WHAT IS NEEDED -> In the column about taking a mother to the beauty shop, why does the narrator take his mom to get her hair done instead of the person who usually does it?

(TEXT UNDER STUDY begins)

Momma’s Boy

The other Saturday, I decided I would take my mom to get her hair done. Normally, my kid sister does it, but she’s been traveling a lot for work lately and hasn’t had the chance. So I called my mom’s stylist and made an appointment. It’s with a woman she’s been going to for years. She also speaks Japanese, so in a lot of ways this is a social visit that my mom loves.

It’s at one of those places in old Waipahu near where Arakawa’s used to be. I don’t remember the name, but if I said it’s a beauty shop, you know exactly what I mean. Walking in there, I felt like Marty McFly from the movie Back To The Future when he goes back to the 1950s in his small hometown.

While the place is not rundown or anything, the fixtures smack of the ’60s and took me back to the days when the Nagasawa kids would accompany our mom when she got her hair done. There was that smell of perm and hair dye, those space-helmet hair dryers, and the only thing to read were books showing the latest beehive hairstyles.

Anyway, I plopped myself in a chair and listened as my mom’s hairstylist commented that I was such a “good boy” to bring her to get her hair done. So they started yakking away in their native tongue, while I looked for something to read. Although they do cut men’s hair, the majority of reading material seemed to be geared toward women.

I thought I might luck out and find a copy of Cosmopolitan magazine, where at least I could look at the photos and read about what modern women think about men. Instead, I had to settle for reading about how to make some kind of gluten-free dessert for a summer garden party.

When you’re waiting for someone else to get their hair done, the time machine flux-capacitor slows all time down to a crawl. It is the equivalent of waiting for my wife to try on clothes at the store. I feel that, by the time they’re done, I’ll have grown a beard like all those baseball players are sporting these days.

Just as I was starting to fall asleep, my mom was done, her hair washed and styled, and she looked like a million bucks. As we went up to the register to pay, her stylist offered me some candy that I’m pretty sure was for kids who accompany their mommies and receive a treat for being patient. I took the candy because I was a pretty darned good boy.

(TEXT UNDER STUDY ends)
(GIVEN DATA begins)

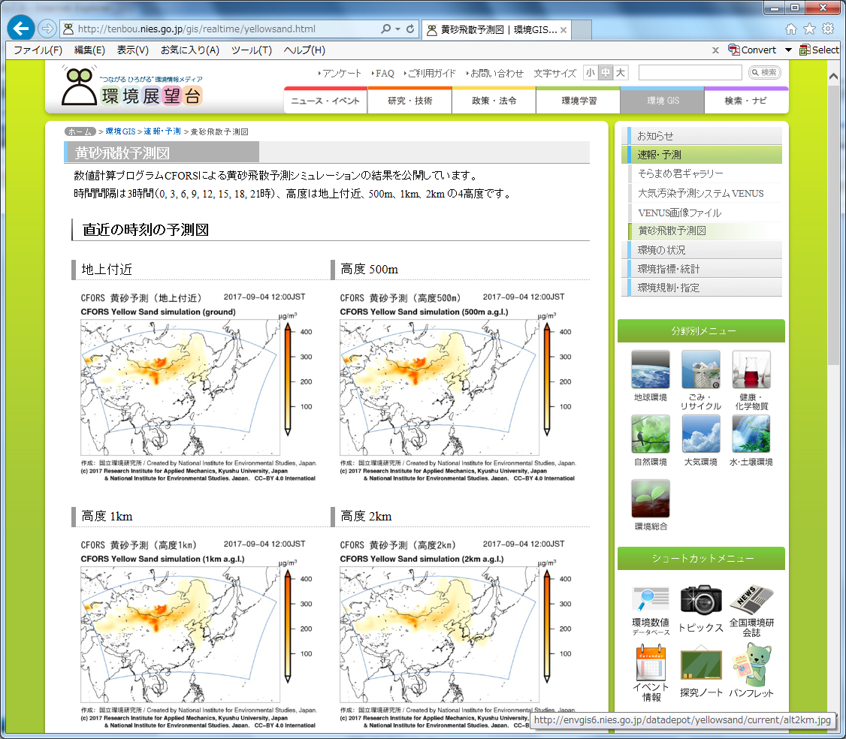Switch to the 環境学習 navigation tab
Screen dimensions: 846x739
tap(578, 101)
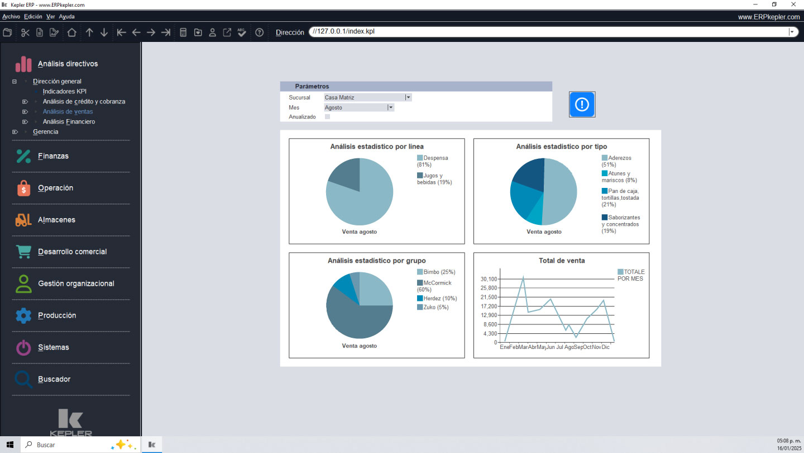The height and width of the screenshot is (453, 804).
Task: Click the blue exclamation execute button
Action: (582, 104)
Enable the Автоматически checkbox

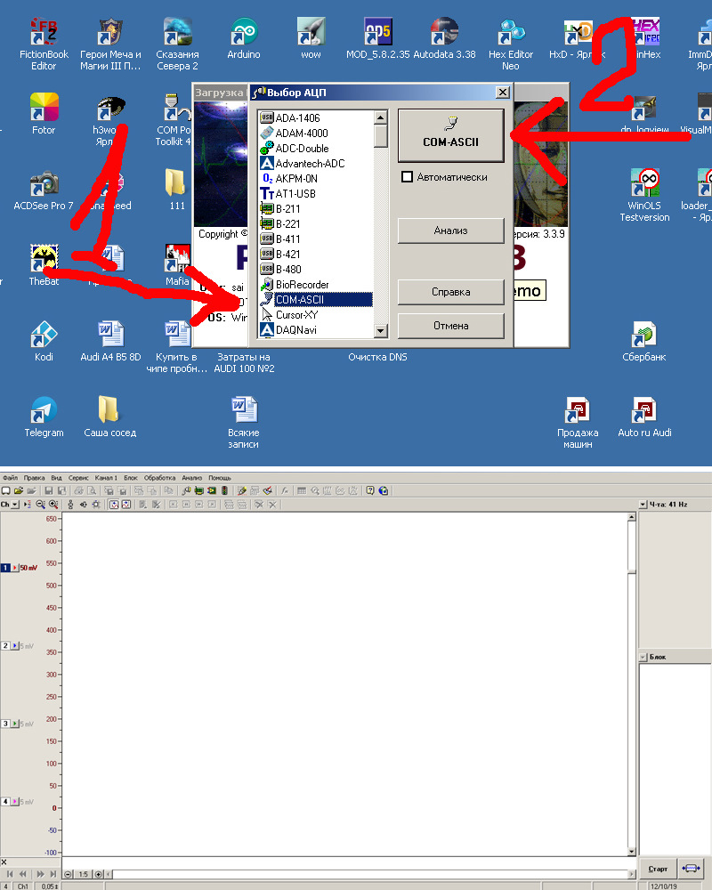coord(408,177)
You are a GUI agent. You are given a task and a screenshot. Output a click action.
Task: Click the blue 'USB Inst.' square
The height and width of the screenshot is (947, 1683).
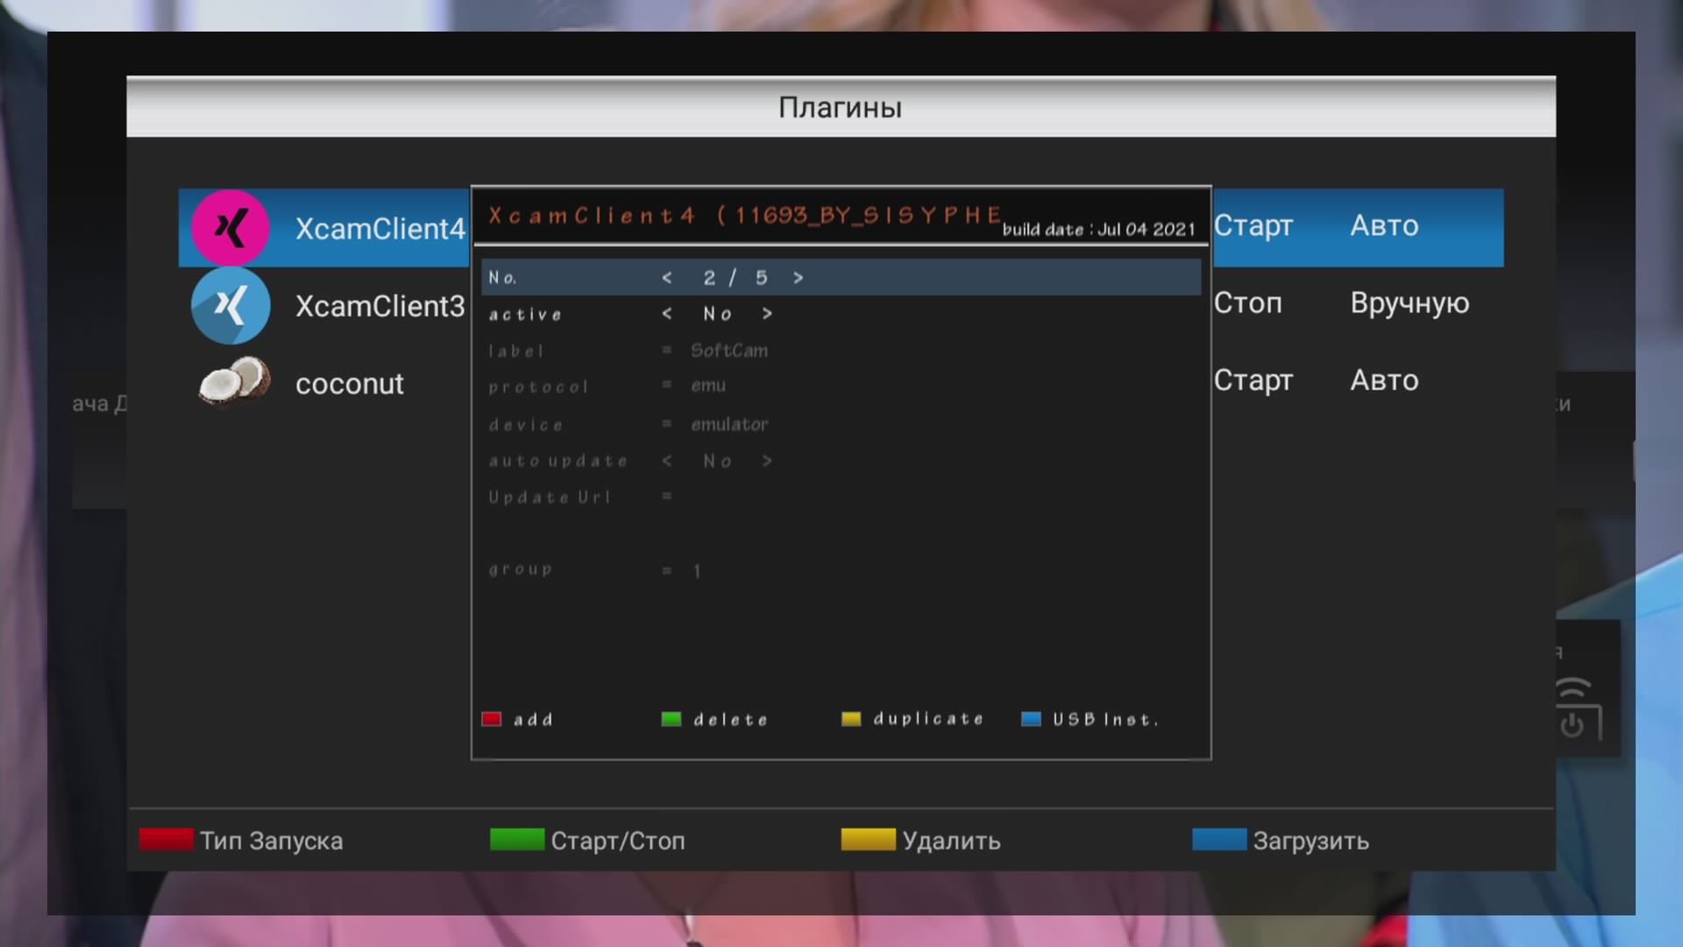(x=1031, y=719)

(GIVEN DATA ends)

ANSWER TO THIS TASK -> His kid sister normally takes her, but she has been traveling a lot for work lately and hasn't had the chance.